When that moment arrives, the jungle will undergo its final transformation. The Lion will discover that even relationships can be institutionalized when client loyalty migrates to the platform. The Expert will become a quality-control function. The Hyenas will find fewer carcasses to fight over, because a kill made by an algorithm does not negotiate origination splits. And the wildebeest at the watering hole will discover that the climate has changed so fundamentally that the old anxieties are beside the point: the question is no longer whether you survive in the jungle, but whether the jungle itself survives.
Last Word
Bank on it. The billable hour model will not survive the AI generation. AI creates a structural incompatibility between productivity gains and hourly billing. But the billable hour was never merely an accounting convention; it was the constitutional framework of law firm governance, the metric by which power was measured, distributed, and contested. When AI eventually kills the billable hour, it will dismantle the political constitution of the modern law firm.
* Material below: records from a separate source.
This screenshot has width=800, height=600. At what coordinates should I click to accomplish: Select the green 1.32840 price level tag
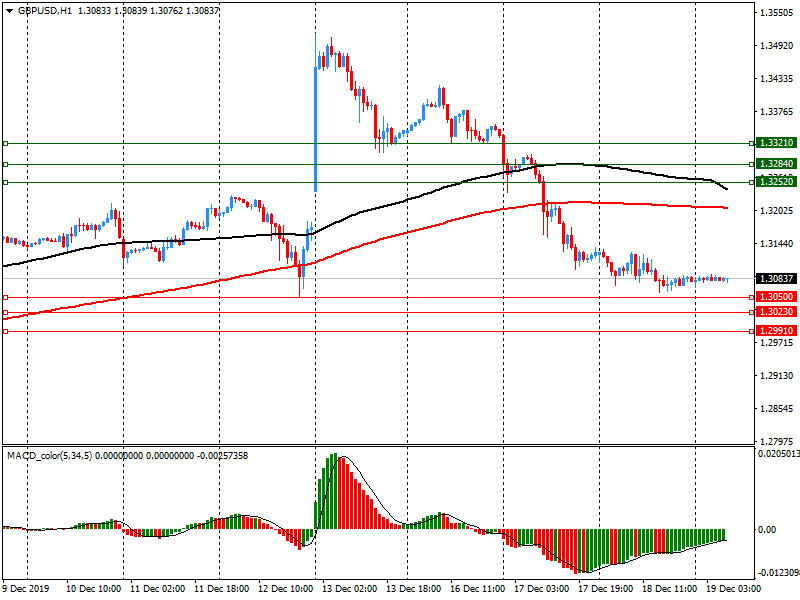776,164
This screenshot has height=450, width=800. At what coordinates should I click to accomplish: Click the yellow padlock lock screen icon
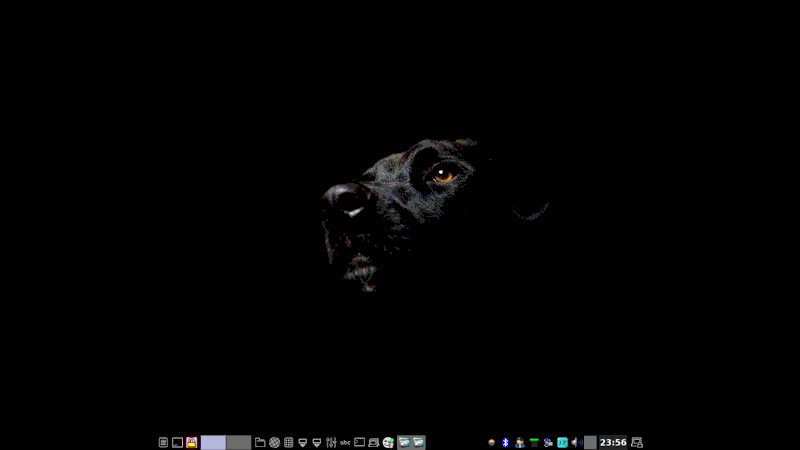point(191,442)
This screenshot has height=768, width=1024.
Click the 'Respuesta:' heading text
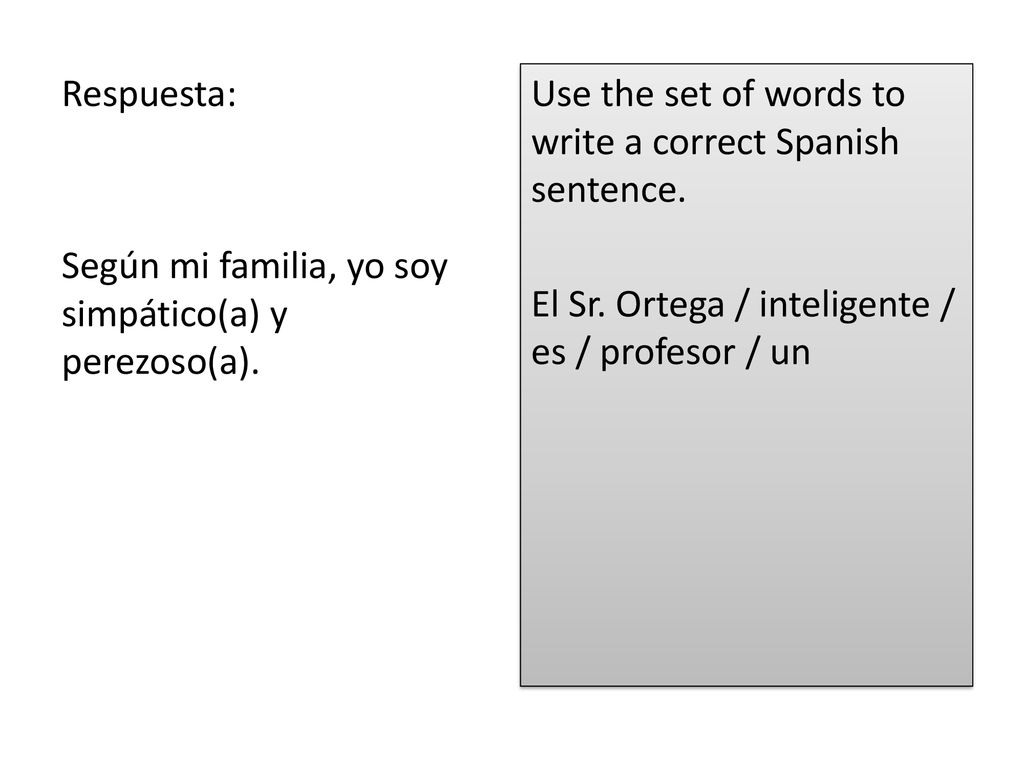click(x=149, y=95)
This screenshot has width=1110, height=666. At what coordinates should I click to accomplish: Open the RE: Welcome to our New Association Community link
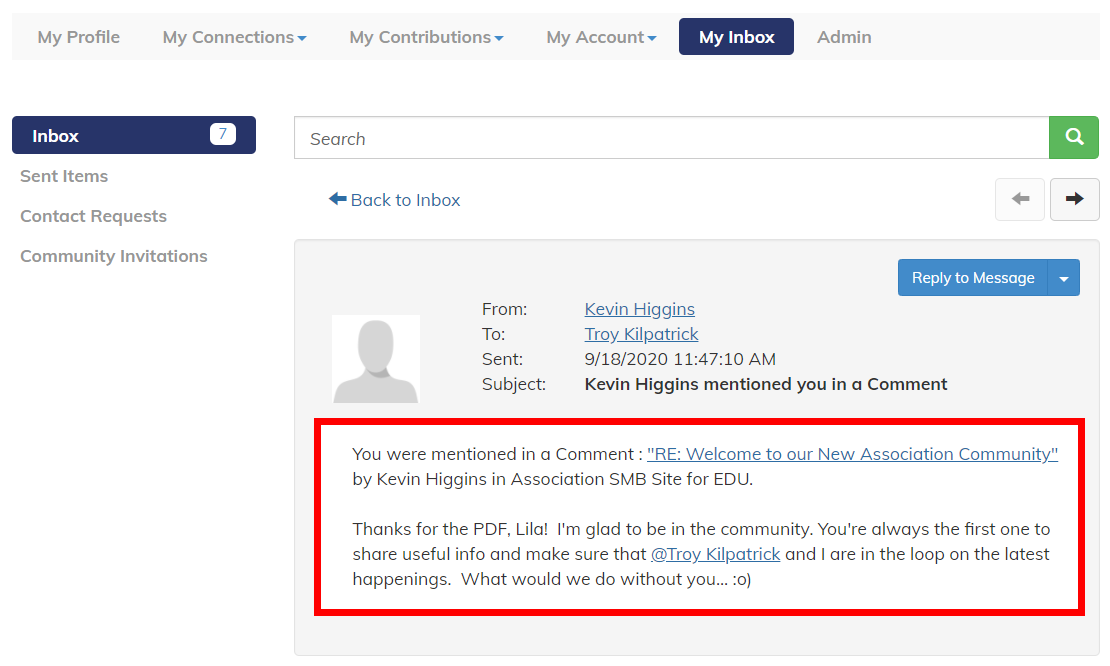[x=852, y=454]
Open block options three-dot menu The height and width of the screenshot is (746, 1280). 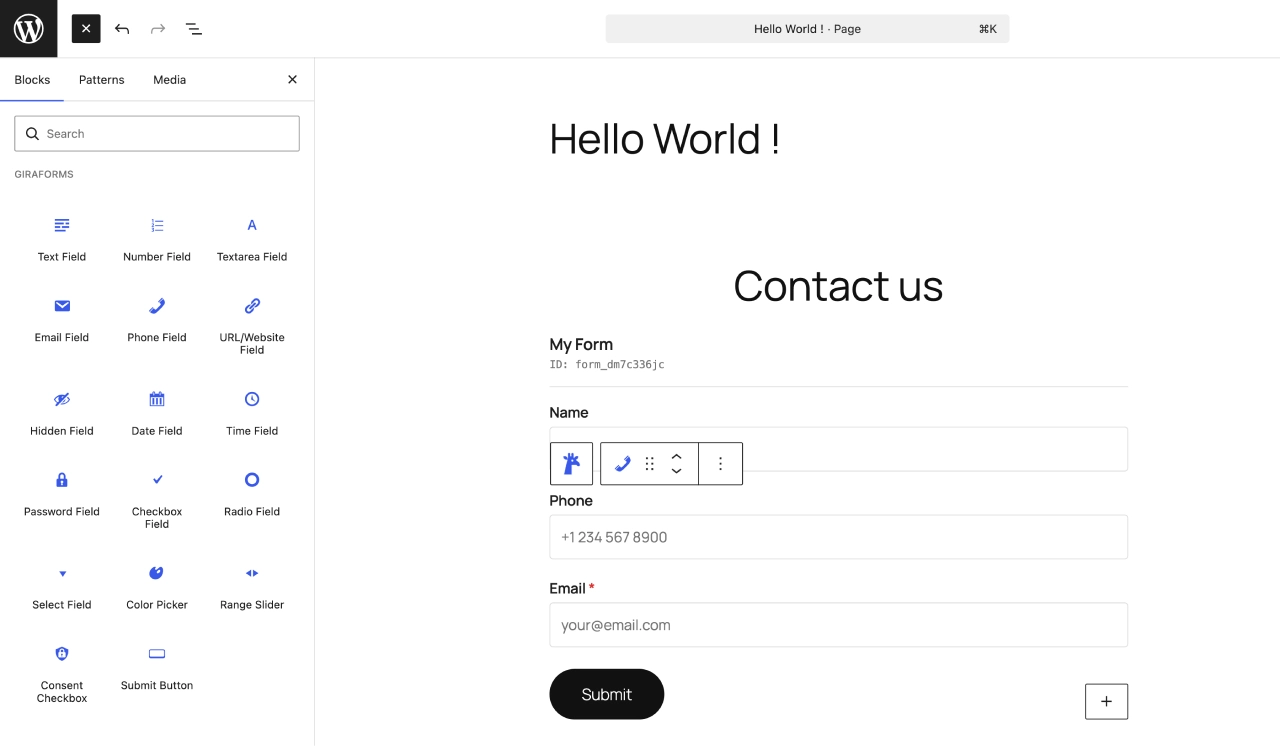point(720,464)
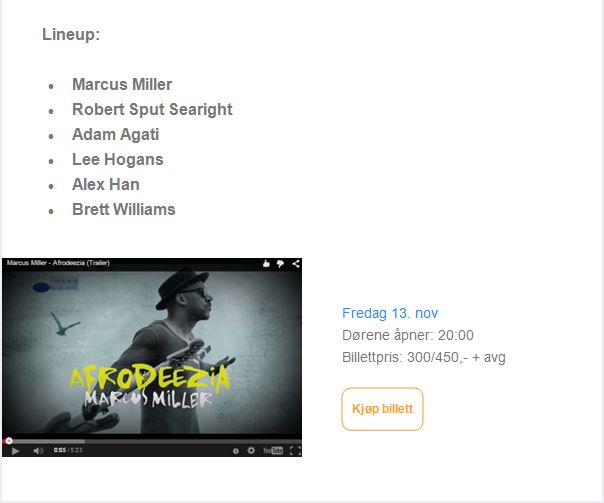The image size is (604, 503).
Task: Open video on YouTube via logo
Action: [273, 450]
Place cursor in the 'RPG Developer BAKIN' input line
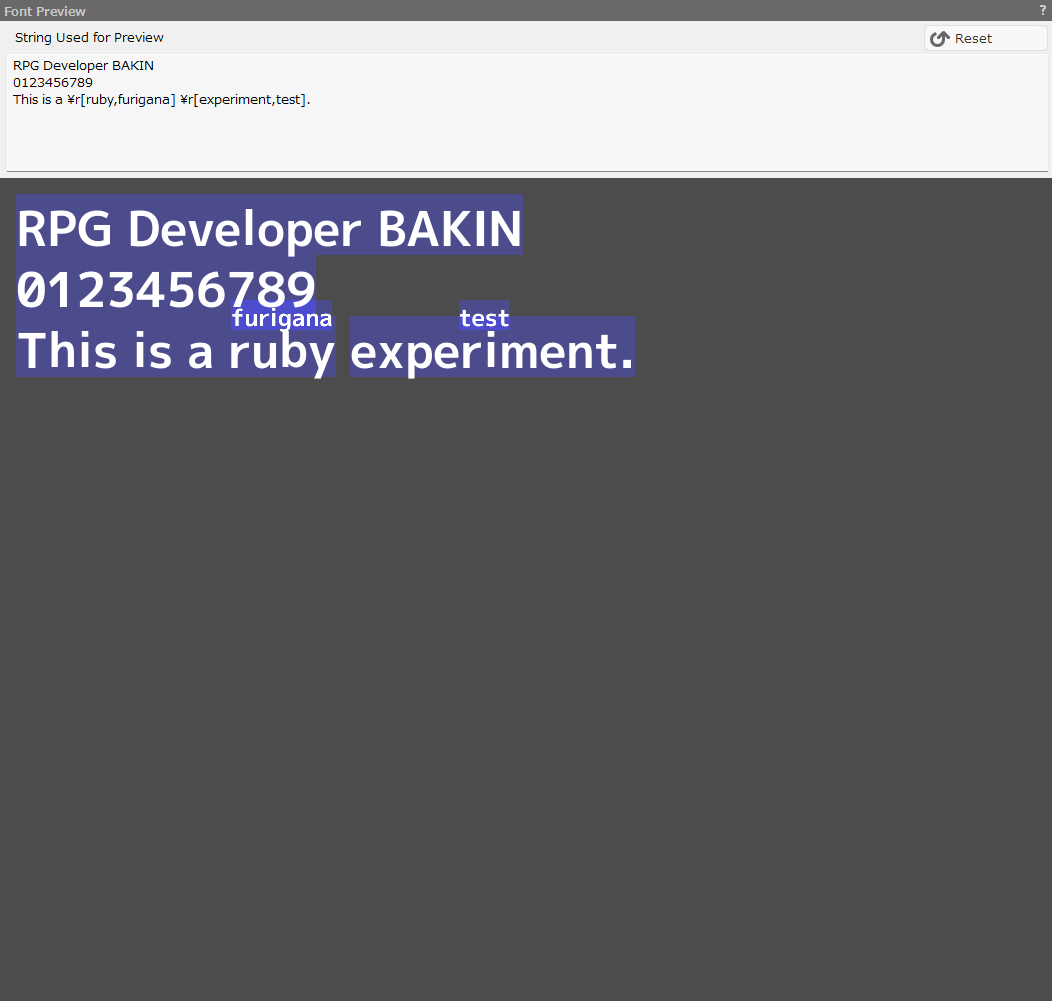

I admit that political constitutions will not be dismantled in a day. Hourly billing still accounts for roughly 80 percent of fee arrangements. The Harvard study found that none of the AmLaw 100 firms interviewed anticipated reducing attorney headcount. Thirty-five percent of firms have no plans to adopt agentic AI at all. Institutional inertia is enormous, and the creatures of the jungle are skilled at absorbing change without acknowledging it.
This may be the most dangerous posture of all. AI does not eliminate the need for human judgment, wisdom, or relationship. It eliminates the ability to monopolize access to information as a source of political authority. In this sense, AI does to the internal politics of the law firm what the printing press did to the medieval Church: it democratizes knowledge, and in doing so, demands a new basis for authority.
Thomson Reuters CEO Steve Hasker characterized 2026 as the emergence of “a new divide among organisations: those that adopt an AI strategy and those that do not.” But the more consequential divide may be internal: between those within the firm who understand that expertise commoditized is power redistributed, and those who cling to hierarchies the technology has already begun to dissolve.
The jungle is changing. The question is whether adaptation will be led by strategic intentionality, the kind of counsel, ironically, that law firms are paid to give their clients, or by the blind, ugly, familiar Darwinism that has always governed the firm from within.
For a profession built on precedent, there is, in this instance, none to follow.